Claim circulating online that Pakistan has been barred from issuing pilot licences is fake
False claim circulates online that Pakistan has been barred from issuing pilot licences
(AFP) - Multiple posts shared repeatedly on Facebook and Twitter in September 2020 claim the International Civil Aviation Organisation (ICAO), a specialised agency of the United Nations, barred the Pakistan Civil Aviation Authority (PCAA) from issuing licences to pilots, crew and engineers. The claim is false; in response to the misleading posts, the ICAO said it had not issued any such directive for Pakistan; the PCAA also said the claim was false.

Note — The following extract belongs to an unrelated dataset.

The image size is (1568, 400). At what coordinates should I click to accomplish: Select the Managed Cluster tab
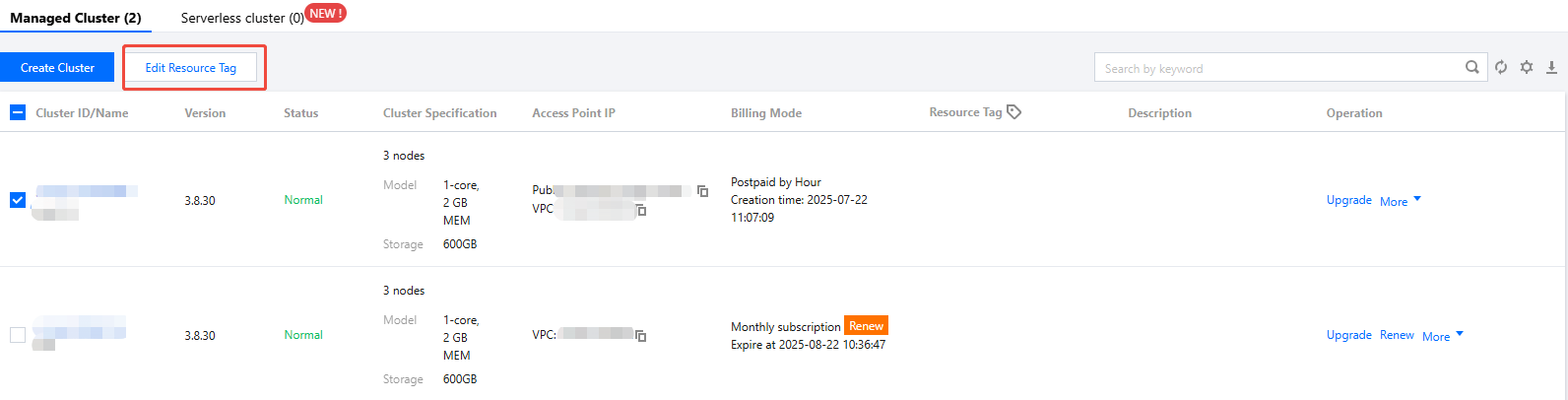[76, 18]
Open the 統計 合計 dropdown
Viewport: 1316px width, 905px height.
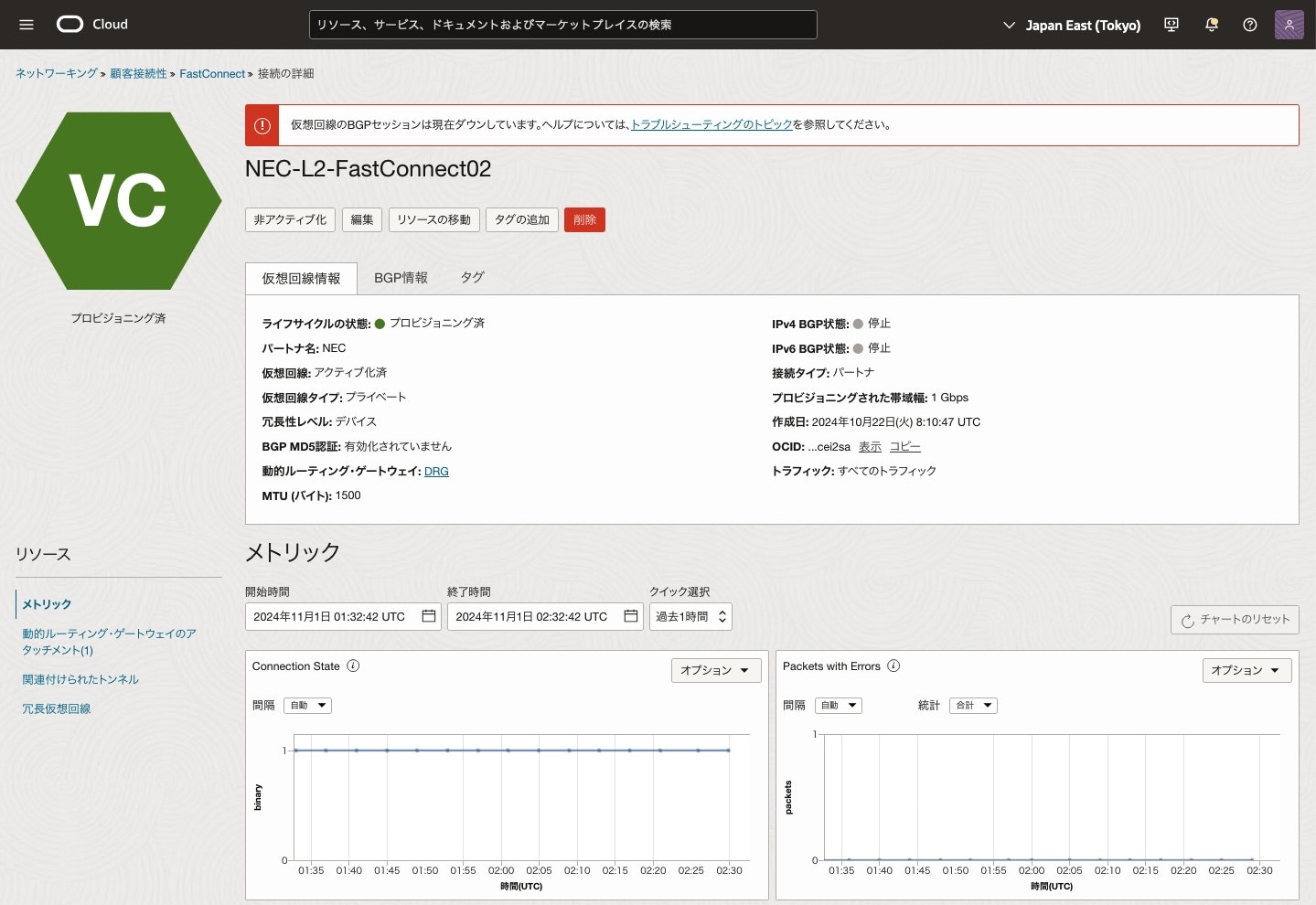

This post was shared on Facebook on September 24, 2020.
The post’s caption begins with a sentence in Urdu language which translates to English as: “Another medal of destruction for the country…!”
The rest of the post’s English text reads: “International Civil Aviation Authority (ICAO) has issued notice to Pakistan Civil Aviation Authority that it is no longer allowed to issue licences to pilots, crew or engineers. ICAO has also delayed its inspection to Pakistan and expressed reservations over safety.
Regulators barred Pakistan International Airlines from the European Union for six months after the state-run carrier grounded nearly a third of its pilots for holding fake or dubious licences, AFP reported on June 30, 2020.
A similar claim about the ICAO was shared on Facebook and on Twitter.
The claim is false.
In response to the misleading posts, Civil Aviation Authority Pakistan official Amir Habib said the claim was “false”.
"It’s false news,” he said. “There is no such thing. ICAO has also tweeted and clarified it," he told AFP by phone on September 29.
On September 24, 2020, the Montreal-based International Civil Aviation Organisation (ICAO) tweeted that it had not issued the purported directive cited in the misleading posts.
The tweet reads: “Our agency is neither designed nor empowered to issue such directives. We call on @ARYNEWSOFFICIAL, @RehamKhan1, @NewsweekPak, @BaaghiTV, @raisinganchor and others to retract the statements they have promoted on twitter. https://twitter.com/ARYNEWSOFFICIAL/status/1309042705805312000”.
In response to an email from AFP on September 28, 2020, William Raillant-Clark, spokesman for the International Civil Aviation Organization, said that UN agencies have no authority over countries.
“It is important to understand that ICAOs auditing programmes were created at the request of states to help them meet their commitments to one another, per the standards and recommended practices they adopt together under the Chicago Convention. UN agencies have no authority over countries but rather are designed to assist them in cooperating diplomatically,” Raillant-Clark said.